Input material:
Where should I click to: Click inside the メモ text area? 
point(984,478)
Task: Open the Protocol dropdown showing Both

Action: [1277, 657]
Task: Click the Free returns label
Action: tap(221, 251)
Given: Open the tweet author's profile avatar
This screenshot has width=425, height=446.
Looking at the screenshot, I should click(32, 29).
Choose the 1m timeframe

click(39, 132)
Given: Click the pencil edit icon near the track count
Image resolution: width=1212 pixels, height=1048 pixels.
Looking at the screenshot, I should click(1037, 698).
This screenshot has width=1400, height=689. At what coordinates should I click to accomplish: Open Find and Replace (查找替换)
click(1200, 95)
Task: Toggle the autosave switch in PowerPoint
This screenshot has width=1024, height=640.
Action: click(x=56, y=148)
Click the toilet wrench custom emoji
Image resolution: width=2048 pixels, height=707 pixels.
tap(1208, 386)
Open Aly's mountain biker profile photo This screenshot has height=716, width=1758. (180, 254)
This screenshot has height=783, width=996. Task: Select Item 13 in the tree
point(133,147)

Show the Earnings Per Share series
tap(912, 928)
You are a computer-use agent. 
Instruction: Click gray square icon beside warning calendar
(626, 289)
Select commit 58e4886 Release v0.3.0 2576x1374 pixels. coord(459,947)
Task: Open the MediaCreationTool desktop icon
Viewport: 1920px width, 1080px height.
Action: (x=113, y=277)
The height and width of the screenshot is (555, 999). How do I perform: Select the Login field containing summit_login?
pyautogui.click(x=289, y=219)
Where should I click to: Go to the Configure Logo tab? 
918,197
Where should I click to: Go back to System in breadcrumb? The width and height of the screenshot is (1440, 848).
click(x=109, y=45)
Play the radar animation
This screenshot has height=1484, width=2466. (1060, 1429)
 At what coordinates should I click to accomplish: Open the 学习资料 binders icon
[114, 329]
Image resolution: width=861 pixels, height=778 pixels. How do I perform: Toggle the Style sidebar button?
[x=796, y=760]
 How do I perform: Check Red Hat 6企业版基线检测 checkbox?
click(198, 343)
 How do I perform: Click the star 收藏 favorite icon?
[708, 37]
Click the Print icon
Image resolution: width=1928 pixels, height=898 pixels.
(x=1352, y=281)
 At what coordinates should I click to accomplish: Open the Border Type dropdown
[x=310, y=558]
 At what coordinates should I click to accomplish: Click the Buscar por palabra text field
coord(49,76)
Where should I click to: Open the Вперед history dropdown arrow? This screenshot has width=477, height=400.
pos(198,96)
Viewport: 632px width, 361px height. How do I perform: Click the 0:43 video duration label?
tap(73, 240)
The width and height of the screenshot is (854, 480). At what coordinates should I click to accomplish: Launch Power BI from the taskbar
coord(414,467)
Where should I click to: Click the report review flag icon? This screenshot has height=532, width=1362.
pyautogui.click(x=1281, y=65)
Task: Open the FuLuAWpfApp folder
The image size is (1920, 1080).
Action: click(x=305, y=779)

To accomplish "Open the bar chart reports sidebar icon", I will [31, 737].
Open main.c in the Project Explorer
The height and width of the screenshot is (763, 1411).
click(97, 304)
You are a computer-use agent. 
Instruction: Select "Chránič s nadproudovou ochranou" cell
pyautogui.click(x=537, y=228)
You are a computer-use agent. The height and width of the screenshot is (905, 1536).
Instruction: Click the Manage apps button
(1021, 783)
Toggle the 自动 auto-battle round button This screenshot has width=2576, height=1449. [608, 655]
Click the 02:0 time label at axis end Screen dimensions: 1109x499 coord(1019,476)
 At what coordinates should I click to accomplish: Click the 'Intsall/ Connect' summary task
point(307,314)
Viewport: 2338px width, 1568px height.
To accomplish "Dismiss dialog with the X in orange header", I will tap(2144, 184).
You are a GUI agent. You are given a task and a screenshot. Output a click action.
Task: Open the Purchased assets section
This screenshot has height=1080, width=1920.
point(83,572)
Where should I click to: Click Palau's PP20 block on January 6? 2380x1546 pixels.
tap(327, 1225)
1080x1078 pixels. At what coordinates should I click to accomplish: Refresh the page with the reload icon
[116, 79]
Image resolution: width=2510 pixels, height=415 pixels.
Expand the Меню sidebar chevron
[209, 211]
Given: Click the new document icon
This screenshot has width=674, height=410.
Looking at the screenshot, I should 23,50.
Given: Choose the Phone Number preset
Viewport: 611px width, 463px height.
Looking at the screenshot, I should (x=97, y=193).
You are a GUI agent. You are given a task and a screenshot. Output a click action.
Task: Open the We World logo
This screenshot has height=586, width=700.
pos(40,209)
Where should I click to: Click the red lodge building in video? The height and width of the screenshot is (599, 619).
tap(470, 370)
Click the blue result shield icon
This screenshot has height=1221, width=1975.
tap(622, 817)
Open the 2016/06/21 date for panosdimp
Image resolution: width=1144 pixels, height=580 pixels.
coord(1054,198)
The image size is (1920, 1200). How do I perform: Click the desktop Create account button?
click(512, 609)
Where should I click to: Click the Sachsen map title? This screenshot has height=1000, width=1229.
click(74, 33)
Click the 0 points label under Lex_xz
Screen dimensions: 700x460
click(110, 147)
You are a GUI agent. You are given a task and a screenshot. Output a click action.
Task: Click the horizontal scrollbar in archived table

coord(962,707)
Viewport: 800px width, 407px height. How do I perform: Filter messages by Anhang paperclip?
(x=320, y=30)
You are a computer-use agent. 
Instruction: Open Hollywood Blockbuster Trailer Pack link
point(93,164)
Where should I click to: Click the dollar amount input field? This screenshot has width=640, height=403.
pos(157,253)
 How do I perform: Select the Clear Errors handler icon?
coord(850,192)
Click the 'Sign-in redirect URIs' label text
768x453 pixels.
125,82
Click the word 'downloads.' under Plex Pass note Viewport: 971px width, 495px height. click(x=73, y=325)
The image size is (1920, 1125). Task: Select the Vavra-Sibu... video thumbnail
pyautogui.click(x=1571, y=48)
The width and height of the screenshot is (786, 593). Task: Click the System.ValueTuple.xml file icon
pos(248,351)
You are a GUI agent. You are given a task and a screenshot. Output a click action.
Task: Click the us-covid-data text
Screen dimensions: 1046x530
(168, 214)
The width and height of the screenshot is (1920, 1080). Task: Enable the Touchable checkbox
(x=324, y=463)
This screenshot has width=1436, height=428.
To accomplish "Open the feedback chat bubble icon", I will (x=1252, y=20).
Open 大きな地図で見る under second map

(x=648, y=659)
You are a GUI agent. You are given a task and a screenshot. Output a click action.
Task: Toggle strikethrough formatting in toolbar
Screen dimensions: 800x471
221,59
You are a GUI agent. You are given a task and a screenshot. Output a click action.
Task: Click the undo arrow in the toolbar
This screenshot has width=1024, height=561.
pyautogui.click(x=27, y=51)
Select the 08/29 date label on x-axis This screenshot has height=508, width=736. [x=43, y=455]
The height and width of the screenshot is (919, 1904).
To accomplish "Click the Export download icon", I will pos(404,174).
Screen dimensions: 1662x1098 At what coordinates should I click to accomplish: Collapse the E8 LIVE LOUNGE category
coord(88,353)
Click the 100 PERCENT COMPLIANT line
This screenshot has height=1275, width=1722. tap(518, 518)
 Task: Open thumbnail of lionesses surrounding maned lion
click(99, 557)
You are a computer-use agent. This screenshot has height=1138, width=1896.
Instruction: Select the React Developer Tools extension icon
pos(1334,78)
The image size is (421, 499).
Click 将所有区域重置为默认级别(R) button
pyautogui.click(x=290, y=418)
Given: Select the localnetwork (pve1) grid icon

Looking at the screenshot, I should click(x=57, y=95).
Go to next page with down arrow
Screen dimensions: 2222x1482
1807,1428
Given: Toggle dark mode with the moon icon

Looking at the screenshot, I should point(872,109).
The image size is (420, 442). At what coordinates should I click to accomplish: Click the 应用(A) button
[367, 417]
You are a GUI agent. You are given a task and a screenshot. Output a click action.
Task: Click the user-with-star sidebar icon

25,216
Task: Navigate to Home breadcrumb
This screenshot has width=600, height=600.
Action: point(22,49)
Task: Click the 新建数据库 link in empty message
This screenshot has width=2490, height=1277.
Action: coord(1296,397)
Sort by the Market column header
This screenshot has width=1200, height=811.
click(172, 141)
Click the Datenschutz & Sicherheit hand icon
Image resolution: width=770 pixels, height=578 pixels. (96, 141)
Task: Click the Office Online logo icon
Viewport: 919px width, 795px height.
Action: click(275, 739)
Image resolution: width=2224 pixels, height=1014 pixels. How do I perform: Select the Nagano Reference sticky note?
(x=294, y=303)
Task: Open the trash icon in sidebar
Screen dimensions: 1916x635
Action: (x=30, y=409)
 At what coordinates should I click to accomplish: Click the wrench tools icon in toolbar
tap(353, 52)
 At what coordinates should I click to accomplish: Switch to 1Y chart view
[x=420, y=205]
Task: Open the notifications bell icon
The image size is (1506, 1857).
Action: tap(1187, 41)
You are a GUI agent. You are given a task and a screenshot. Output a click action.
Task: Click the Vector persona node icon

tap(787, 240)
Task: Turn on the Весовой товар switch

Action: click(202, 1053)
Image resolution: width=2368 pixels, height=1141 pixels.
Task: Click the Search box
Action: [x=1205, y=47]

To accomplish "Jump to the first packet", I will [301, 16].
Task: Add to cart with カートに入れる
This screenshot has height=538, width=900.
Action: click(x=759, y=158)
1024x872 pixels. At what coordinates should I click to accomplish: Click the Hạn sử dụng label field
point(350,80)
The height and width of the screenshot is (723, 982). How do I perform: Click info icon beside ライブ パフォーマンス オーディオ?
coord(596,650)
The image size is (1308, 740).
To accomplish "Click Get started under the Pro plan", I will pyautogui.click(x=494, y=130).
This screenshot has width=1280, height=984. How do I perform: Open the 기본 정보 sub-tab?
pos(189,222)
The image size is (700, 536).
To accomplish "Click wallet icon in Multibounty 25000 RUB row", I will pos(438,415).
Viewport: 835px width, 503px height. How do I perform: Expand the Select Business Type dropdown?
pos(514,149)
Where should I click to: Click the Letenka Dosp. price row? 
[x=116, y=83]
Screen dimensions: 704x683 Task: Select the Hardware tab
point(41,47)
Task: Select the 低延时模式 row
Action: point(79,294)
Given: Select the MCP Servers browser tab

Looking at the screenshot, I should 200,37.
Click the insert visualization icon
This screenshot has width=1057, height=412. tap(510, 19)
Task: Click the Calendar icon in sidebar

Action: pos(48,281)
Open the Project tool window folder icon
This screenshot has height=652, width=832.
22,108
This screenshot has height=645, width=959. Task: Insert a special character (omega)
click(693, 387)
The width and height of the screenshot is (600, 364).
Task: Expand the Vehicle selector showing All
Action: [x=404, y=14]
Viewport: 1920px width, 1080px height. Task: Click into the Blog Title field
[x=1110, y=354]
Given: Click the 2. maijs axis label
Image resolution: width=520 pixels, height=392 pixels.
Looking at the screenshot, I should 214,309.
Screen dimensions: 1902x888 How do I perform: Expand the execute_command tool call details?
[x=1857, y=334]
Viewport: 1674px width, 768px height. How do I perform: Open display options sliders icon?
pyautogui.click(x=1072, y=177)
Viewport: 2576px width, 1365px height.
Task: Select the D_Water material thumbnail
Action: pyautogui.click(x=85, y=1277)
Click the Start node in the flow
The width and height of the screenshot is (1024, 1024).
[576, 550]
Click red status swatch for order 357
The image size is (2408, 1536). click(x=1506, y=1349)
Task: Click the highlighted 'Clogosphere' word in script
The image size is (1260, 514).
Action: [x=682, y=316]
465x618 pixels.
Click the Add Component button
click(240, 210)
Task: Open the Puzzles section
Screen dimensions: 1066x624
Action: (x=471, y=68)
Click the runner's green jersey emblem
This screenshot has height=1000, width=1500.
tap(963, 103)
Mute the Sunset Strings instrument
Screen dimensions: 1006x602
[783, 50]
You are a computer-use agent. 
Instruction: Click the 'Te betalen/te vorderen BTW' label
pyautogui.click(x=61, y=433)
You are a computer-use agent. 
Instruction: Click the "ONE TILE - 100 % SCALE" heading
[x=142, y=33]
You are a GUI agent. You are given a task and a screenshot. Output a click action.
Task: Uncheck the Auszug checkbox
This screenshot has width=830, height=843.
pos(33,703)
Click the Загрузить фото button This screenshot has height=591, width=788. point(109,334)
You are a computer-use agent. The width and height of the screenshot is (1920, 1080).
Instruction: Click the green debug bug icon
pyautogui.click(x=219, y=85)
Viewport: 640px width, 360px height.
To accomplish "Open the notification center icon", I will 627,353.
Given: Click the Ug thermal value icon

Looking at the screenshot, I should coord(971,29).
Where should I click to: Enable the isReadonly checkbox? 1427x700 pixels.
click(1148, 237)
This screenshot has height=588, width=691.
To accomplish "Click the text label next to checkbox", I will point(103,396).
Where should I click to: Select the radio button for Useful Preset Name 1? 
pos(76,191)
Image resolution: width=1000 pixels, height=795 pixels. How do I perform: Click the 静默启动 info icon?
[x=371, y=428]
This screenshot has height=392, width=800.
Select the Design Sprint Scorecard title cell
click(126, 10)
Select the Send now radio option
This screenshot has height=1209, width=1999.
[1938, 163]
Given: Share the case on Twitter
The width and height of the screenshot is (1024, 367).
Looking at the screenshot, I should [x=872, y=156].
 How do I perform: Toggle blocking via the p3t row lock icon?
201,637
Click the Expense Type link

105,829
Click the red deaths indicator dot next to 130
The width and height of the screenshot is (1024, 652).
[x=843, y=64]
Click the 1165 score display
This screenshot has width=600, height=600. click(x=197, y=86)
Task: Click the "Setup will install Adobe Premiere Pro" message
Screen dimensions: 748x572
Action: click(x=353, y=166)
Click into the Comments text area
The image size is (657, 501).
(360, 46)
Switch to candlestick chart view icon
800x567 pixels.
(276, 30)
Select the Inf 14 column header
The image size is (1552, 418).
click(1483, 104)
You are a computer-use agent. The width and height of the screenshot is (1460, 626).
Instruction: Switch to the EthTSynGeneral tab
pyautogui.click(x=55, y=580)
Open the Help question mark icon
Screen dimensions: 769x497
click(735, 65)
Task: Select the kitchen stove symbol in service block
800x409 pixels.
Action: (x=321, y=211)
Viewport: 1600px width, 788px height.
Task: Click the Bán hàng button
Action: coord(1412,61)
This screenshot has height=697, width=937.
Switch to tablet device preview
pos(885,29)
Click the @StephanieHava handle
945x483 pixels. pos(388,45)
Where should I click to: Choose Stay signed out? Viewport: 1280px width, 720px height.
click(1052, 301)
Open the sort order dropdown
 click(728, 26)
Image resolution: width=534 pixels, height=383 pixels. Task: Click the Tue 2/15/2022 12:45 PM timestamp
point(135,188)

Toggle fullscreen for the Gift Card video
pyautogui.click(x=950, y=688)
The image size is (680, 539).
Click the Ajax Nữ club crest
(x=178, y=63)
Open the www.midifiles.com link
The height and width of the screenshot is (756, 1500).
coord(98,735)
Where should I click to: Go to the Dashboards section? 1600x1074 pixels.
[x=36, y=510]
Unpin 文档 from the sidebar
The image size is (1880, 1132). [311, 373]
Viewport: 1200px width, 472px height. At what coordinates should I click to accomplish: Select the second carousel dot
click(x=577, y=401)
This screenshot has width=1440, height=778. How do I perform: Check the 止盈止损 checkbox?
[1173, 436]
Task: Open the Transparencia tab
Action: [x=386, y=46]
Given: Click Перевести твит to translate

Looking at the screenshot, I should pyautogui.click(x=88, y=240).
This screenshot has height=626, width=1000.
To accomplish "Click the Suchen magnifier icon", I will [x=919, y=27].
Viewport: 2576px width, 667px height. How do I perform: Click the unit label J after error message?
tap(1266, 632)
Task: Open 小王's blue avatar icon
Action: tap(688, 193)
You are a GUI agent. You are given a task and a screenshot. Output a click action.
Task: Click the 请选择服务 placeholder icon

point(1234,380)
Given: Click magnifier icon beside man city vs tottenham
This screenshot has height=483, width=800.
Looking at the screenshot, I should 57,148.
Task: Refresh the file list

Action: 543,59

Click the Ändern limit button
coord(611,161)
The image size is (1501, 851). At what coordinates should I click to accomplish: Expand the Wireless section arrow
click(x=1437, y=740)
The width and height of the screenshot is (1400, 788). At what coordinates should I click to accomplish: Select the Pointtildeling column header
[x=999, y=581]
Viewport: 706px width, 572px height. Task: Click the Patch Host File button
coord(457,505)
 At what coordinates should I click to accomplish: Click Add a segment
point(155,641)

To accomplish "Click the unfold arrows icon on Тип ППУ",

Task to complete: Rewrite the lines from the line with "Click the @StephanieHava handle" up to and including the line with "will [x=919, y=27].", putting "Window" wherever "Viewport" appears and leaving everything else unchanged.

Result of the exercise:
Click the @StephanieHava handle
945x483 pixels. pos(388,45)
Where should I click to: Choose Stay signed out? Window: 1280px width, 720px height.
click(1052, 301)
Open the sort order dropdown
 click(728, 26)
Image resolution: width=534 pixels, height=383 pixels. Task: Click the Tue 2/15/2022 12:45 PM timestamp
point(135,188)

Toggle fullscreen for the Gift Card video
pyautogui.click(x=950, y=688)
The image size is (680, 539).
Click the Ajax Nữ club crest
(x=178, y=63)
Open the www.midifiles.com link
The height and width of the screenshot is (756, 1500).
coord(98,735)
Where should I click to: Go to the Dashboards section? 1600x1074 pixels.
[x=36, y=510]
Unpin 文档 from the sidebar
The image size is (1880, 1132). [311, 373]
Window: 1200px width, 472px height. At what coordinates should I click to accomplish: Select the second carousel dot
click(x=577, y=401)
This screenshot has width=1440, height=778. How do I perform: Check the 止盈止损 checkbox?
[1173, 436]
Task: Open the Transparencia tab
Action: [x=386, y=46]
Given: Click Перевести твит to translate

Looking at the screenshot, I should pyautogui.click(x=88, y=240).
This screenshot has height=626, width=1000.
To accomplish "Click the Suchen magnifier icon", I will [x=919, y=27].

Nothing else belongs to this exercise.